You say in your article, I think, that one of the reasons that you find this letter credible is because it sounds so much like what Sabal Edmonds is saying, and yet it's clearly not by her, and it was received by whoever originally received it before she came public with her story.
Is that right?
Well, I mean, we didn't, I hate, you say it's clearly not by her, and we didn't rule out any possibility about where this came from.
Okay.
I mean, that was one possibility.
But even if that, I mean, she did not, did you ask her if it was from her?
Yes, I think we did, yeah.
I mean, of course she said it wasn't from her.
I don't believe that it was from her, but we don't know who wrote it.
I mean, she would have to do a lot more to make up her story than just one letter that was sent to a small NGO in Washington that got this letter.

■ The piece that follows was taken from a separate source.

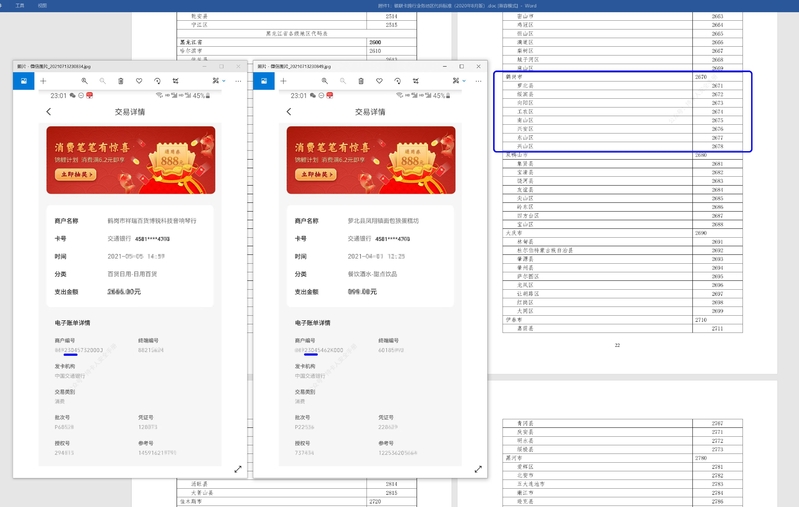799x507 pixels.
Task: Click heart icon in right Photos window
Action: [x=379, y=80]
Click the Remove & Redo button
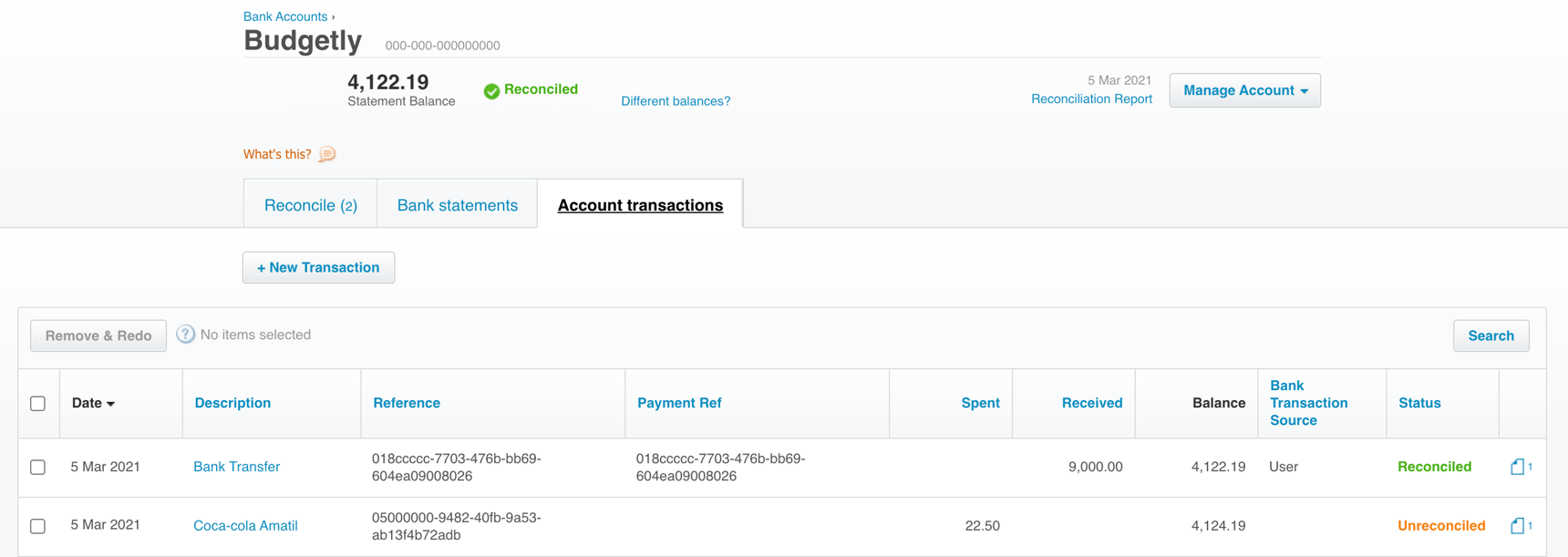Viewport: 1568px width, 557px height. point(98,335)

But I'm trying to remember what one of the FBI agents told me about that.
I don't think, I think we asked him and he said it did not sound like her.

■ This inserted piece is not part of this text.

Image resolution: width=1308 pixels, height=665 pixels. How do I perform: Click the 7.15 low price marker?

So we don't know where that came from.
And by the way, because you get to, again, you bring up talking to some of these FBI agents.
I wanted to mention here that as far as her credibility goes, Cybele in the past has appeared on this show with Frederick Whitehurst, the former supervisor, I forget exactly his position at the FBI crime lab, who was a whistleblower, with Daniel Ellsberg, previously mentioned, and with James Bamford, the great intelligence reporter.
She's really compiled a pretty good list of heavy hitters who seem to think that she's not making this up, at least as far as that goes.
Again, what we need, right, is the New York Times to, I don't know, hire a real reporter or something and then give them the budget to really solve this thing.
Or Scott, we need the government to come clean on it.
I mean, Cybele has said that everything she has said has been, is verifiable from FBI files, and she even provided the numbers of the files.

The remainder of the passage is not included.